Another piece of tsunami wisdom

I am always on the look-out for parables, and Al Lee passed on to me a link to an AP report about the Japanese tsunami. There's more to it than what I am extracting here, but there was one aspect: tablets which say "Remember the calamity of the great tsunamis. Do not build any homes below this point."


Now there's a curious twist to this, as the report points out. If any of the tablets have been placed too low, then sooner or later a tsunami will carry them away, and the surviving ones will stand as testaments to the safety of their locales.

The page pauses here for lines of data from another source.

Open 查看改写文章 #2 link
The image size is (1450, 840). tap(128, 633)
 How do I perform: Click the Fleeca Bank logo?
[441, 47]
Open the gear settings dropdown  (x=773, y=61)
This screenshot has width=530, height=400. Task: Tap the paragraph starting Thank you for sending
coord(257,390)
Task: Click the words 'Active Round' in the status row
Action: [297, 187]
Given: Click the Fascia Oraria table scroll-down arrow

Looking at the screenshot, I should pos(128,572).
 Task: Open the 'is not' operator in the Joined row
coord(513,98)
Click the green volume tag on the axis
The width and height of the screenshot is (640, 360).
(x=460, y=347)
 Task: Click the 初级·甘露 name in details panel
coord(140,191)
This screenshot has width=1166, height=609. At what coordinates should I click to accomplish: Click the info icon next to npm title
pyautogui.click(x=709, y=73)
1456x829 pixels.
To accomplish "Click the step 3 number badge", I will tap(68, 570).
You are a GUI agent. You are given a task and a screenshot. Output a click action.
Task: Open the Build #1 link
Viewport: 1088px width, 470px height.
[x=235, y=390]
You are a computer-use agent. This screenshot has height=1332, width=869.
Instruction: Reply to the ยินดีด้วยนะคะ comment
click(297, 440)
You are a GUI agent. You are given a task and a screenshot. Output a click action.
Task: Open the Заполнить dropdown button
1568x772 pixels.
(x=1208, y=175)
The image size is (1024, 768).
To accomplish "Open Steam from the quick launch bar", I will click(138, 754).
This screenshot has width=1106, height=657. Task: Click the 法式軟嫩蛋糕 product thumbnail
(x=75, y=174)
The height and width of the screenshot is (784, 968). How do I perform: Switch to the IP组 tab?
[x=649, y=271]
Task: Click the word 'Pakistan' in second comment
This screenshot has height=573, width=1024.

It's a savage form, but the parallel to the rather more subtle odds-shading of Darwinian evolution are pretty obvious.  I can work with that at some point, if only in a radio essay. As that link reveals, I do those as well.


From the Frascati-Rome train, 2010.
Sometimes the wisdom of past generations is complete rubbish (think phlogiston, the impossibility of heavier-than-air flight or bad smells causing disease), but as a rule, even those approximations have a message for us, if we squint and look at them the right way.  Whatever the past generations believed, it didn't kill them outright, and it may well have contributed to their survival, even if it was for all the wrong reasons.


French colonial hospital, Siem Reap, Cambodia.
Take these Eucalyptus trees, snapped from the train while travelling from Frascati to Rome. Baron Sir Ferdinand von Mueller, KCMG was an Australian botanist who features in Curious Minds.


I have long known that Eucalyptus trees were exported for their disease-fighting powers to quell malaria by their nice smell, while the reality is that these thirsty trees lowered the water table and dried up the swamps and marshes where mosquitoes bred.  I have snapped these trees in Cambodia, and on Kefalonia and and Cyprus, playing the same role.


Mature river red gum, Argostoli, Kefalonia
It was only last week that I found that the chief distributor of seeds around the world was Baron Sir Ferdinand von Mueller, KCMG.  You hunt down the bits for long enough, and in the end, they fall into place.


That is how my parable of the Japanese stone tablets will eventually find a home. A bit like those unbiquitous eucalypts.